*** Opening Data for processing ***

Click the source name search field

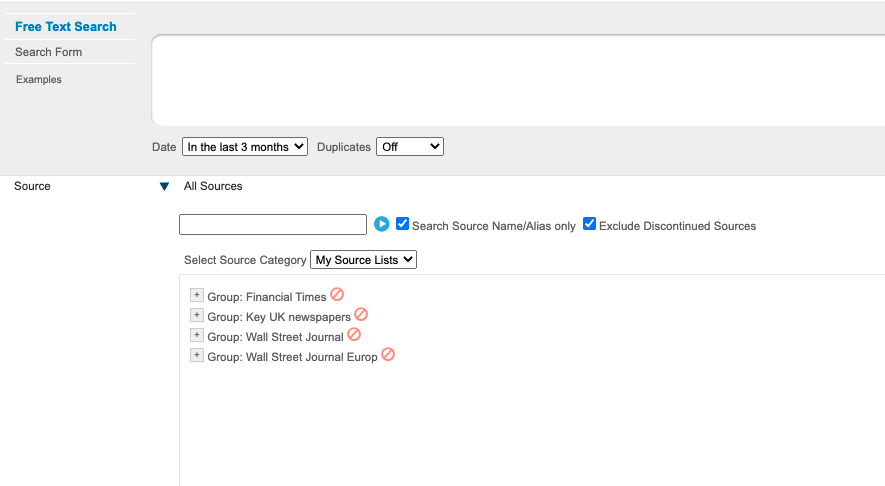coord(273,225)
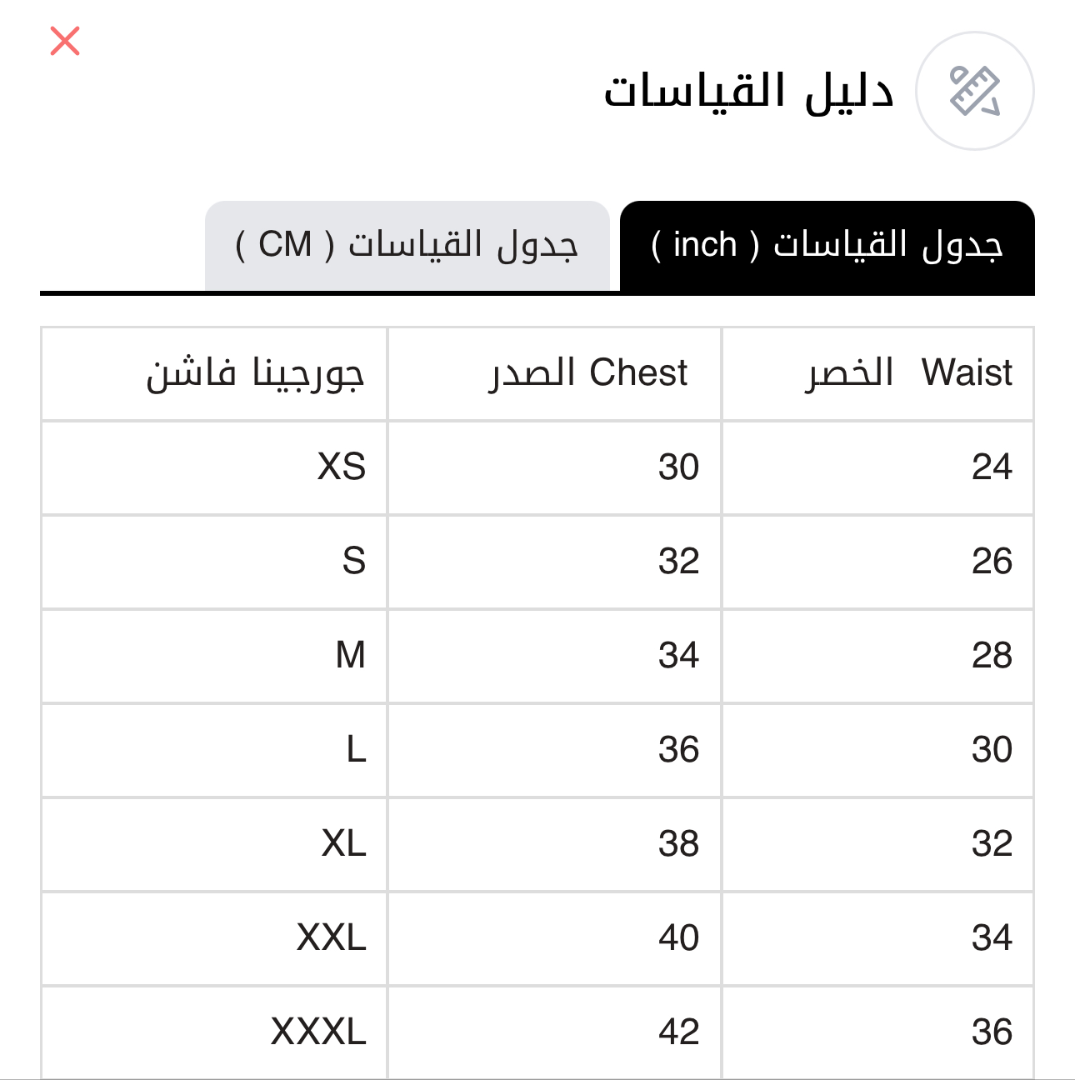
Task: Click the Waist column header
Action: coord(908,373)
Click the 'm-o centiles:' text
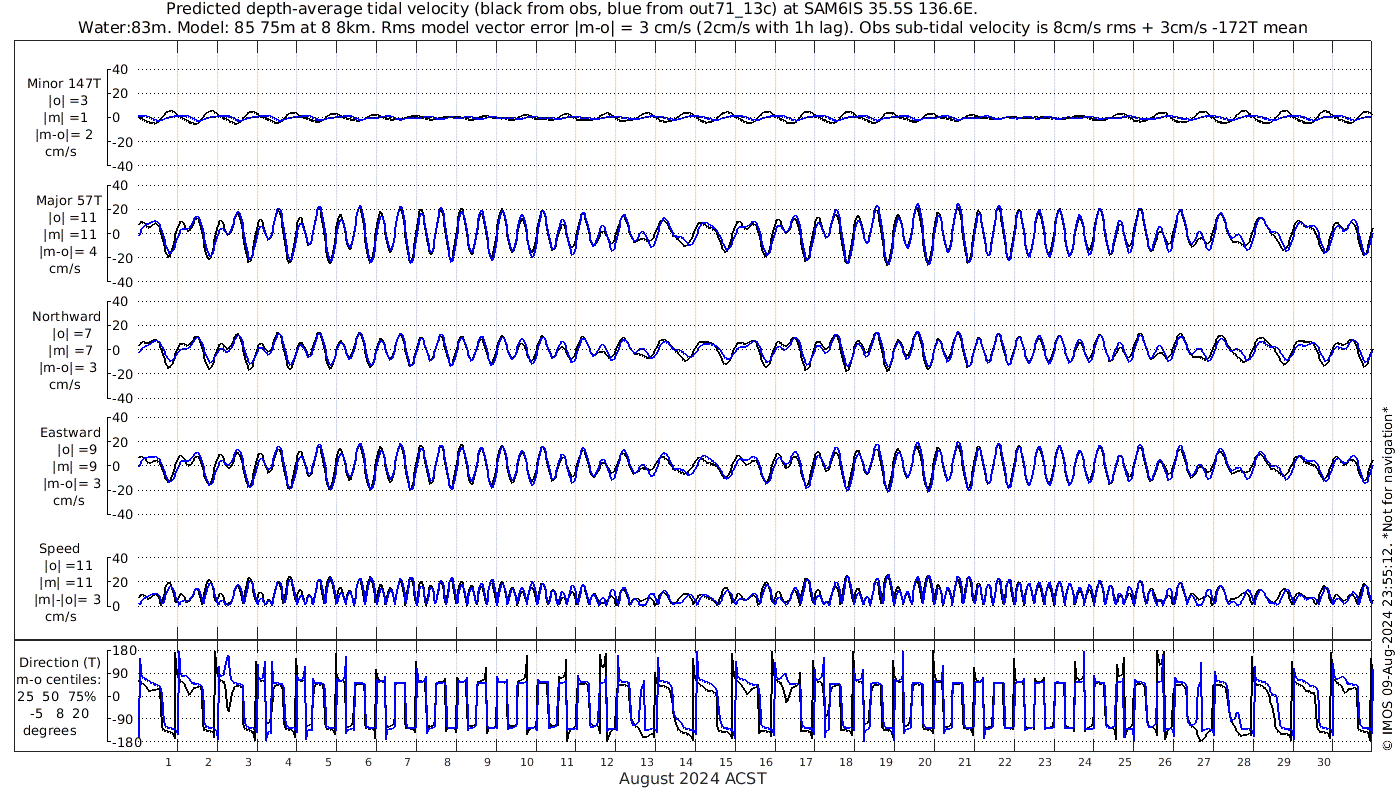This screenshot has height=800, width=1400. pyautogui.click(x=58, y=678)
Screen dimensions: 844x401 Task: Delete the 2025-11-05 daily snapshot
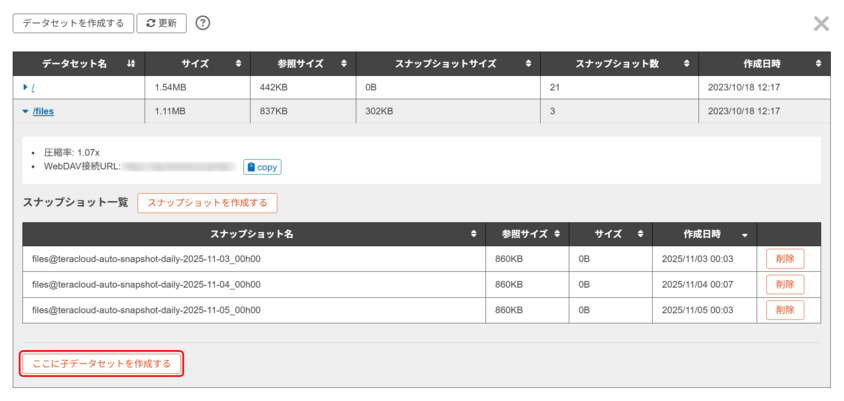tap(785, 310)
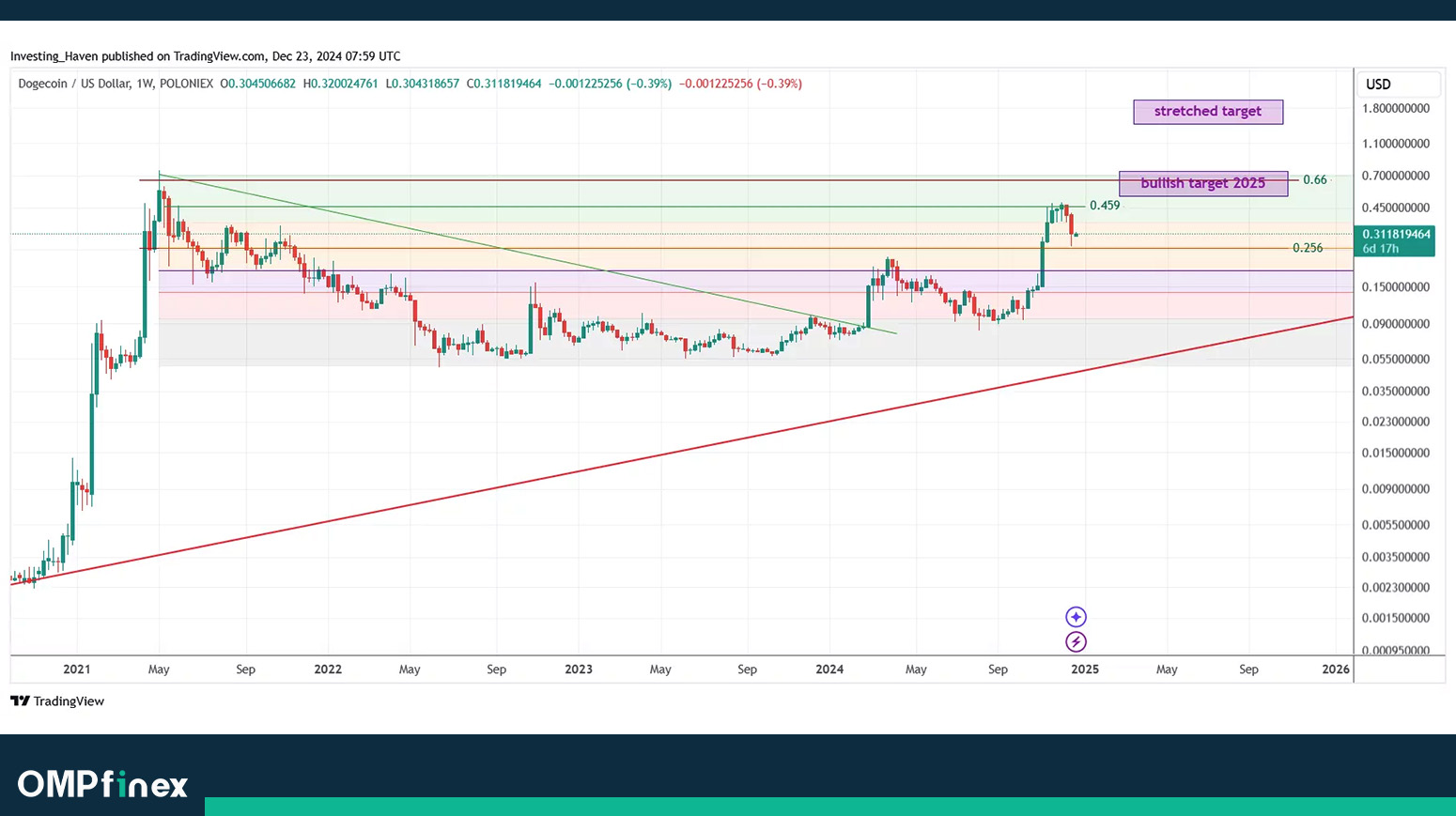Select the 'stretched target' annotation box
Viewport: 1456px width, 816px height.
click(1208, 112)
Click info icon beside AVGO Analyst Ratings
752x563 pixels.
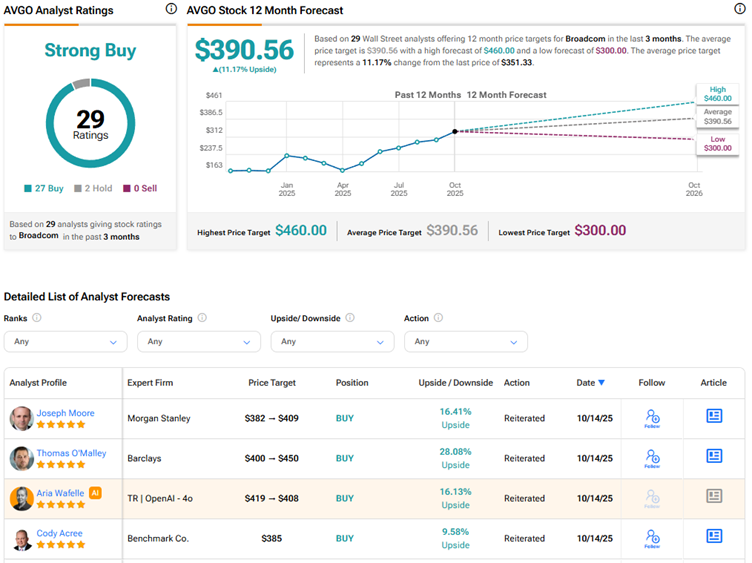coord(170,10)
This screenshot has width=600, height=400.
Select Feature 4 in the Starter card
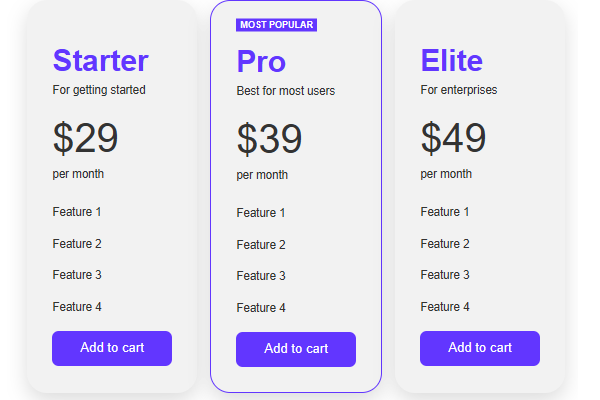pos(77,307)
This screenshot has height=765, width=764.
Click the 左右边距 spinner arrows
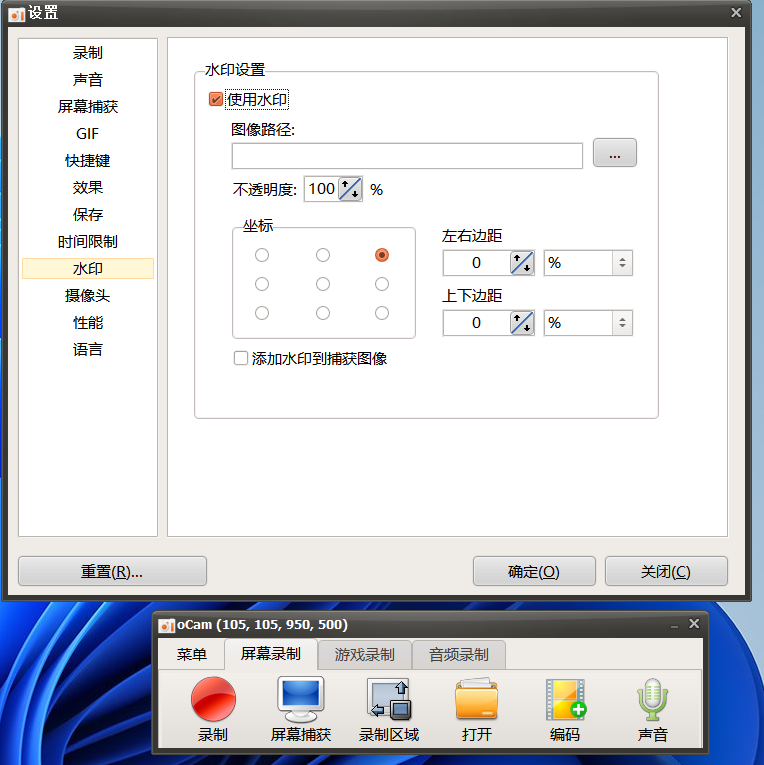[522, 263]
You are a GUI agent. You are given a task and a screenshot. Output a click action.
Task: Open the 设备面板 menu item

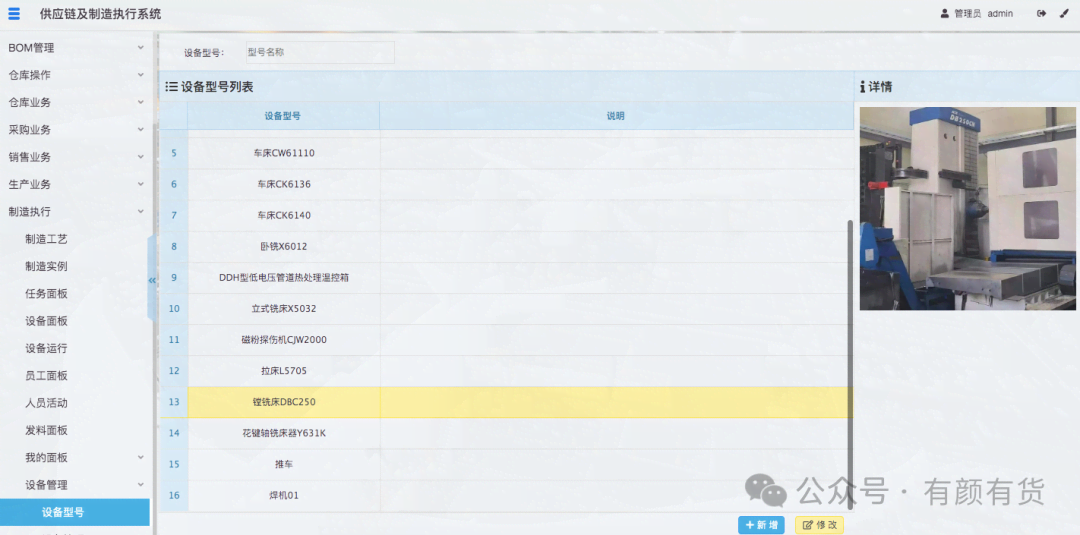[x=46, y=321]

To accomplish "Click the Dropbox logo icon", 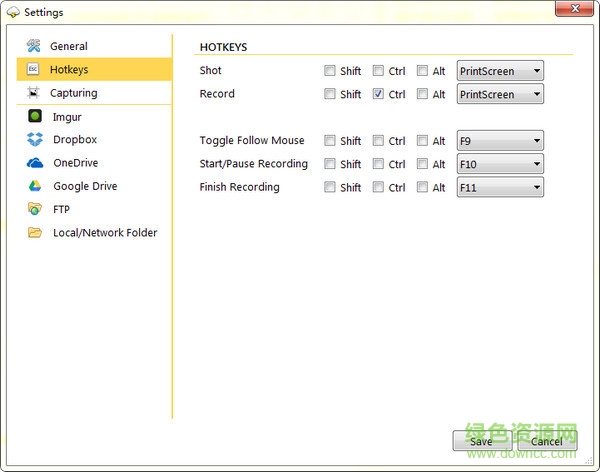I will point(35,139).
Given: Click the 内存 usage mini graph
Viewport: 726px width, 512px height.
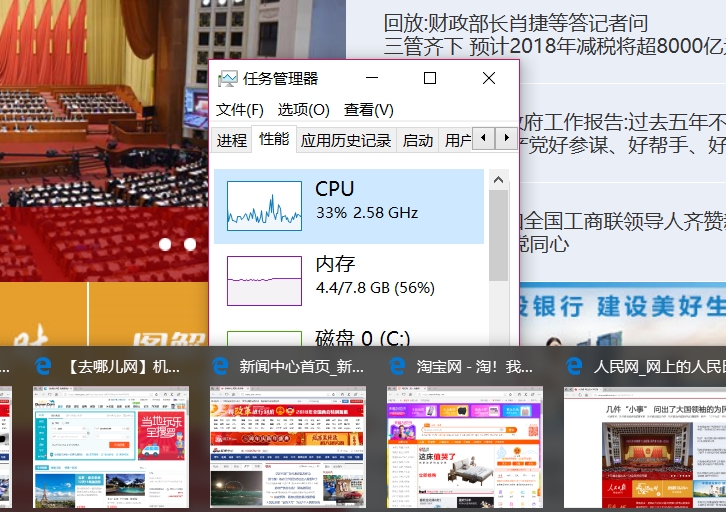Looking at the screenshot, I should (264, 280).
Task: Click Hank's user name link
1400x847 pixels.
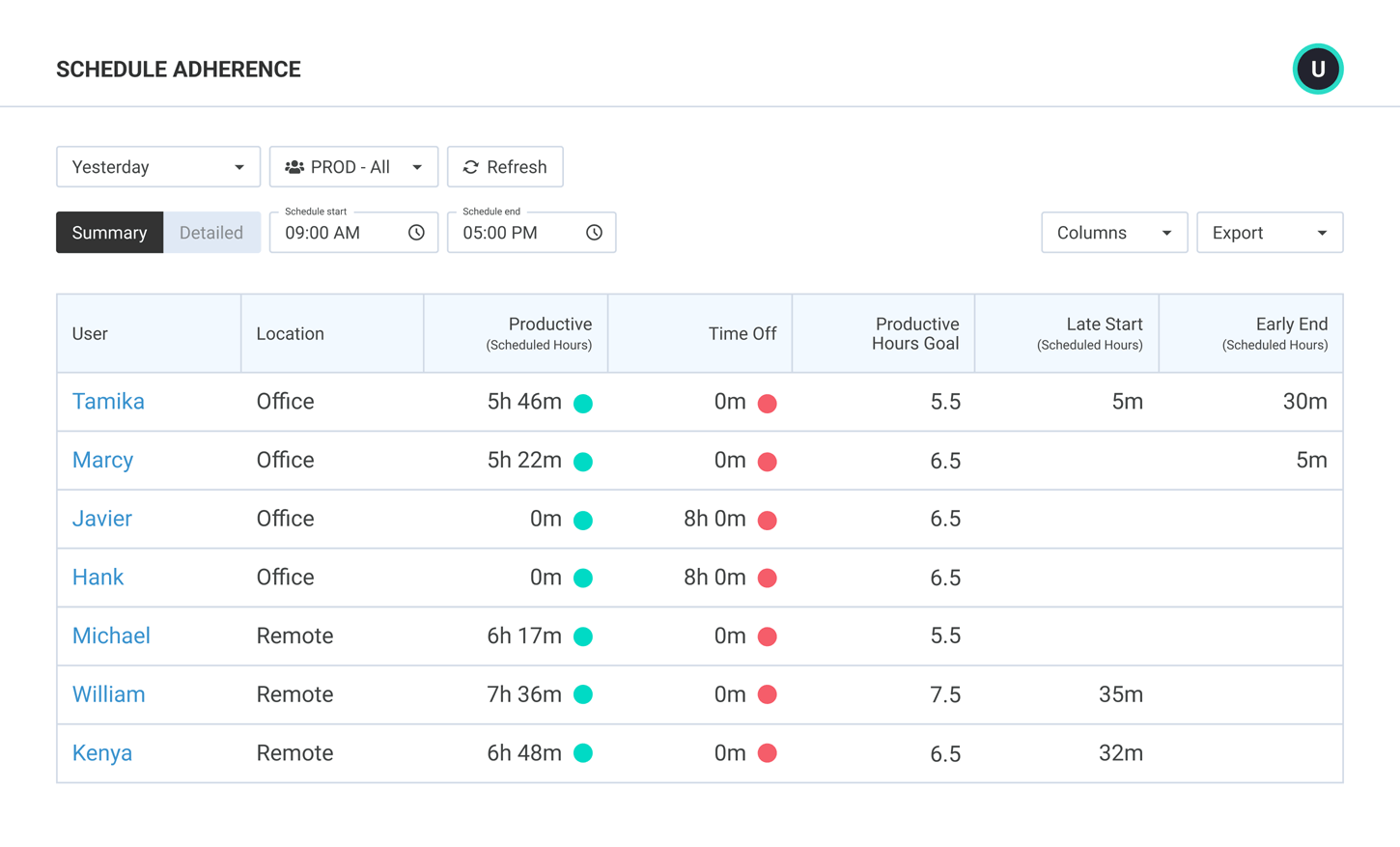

*** Closing Data for processing ***

Work instruction
Retype the records above word for word, from their first line through the line containing "This screenshot has width=600, height=400.", and leave out every picture.

Answer for the task
Click the source name search field

coord(273,225)
Task: Click the Waist column header
Action: coord(908,373)
Click the 'm-o centiles:' text
This screenshot has height=800, width=1400. pyautogui.click(x=58, y=678)
Screen dimensions: 844x401 Task: Delete the 2025-11-05 daily snapshot
tap(785, 310)
Select the 'stretched target' annotation box
Viewport: 1456px width, 816px height.
click(1208, 112)
Click info icon beside AVGO Analyst Ratings
752x563 pixels.
coord(170,10)
This screenshot has width=600, height=400.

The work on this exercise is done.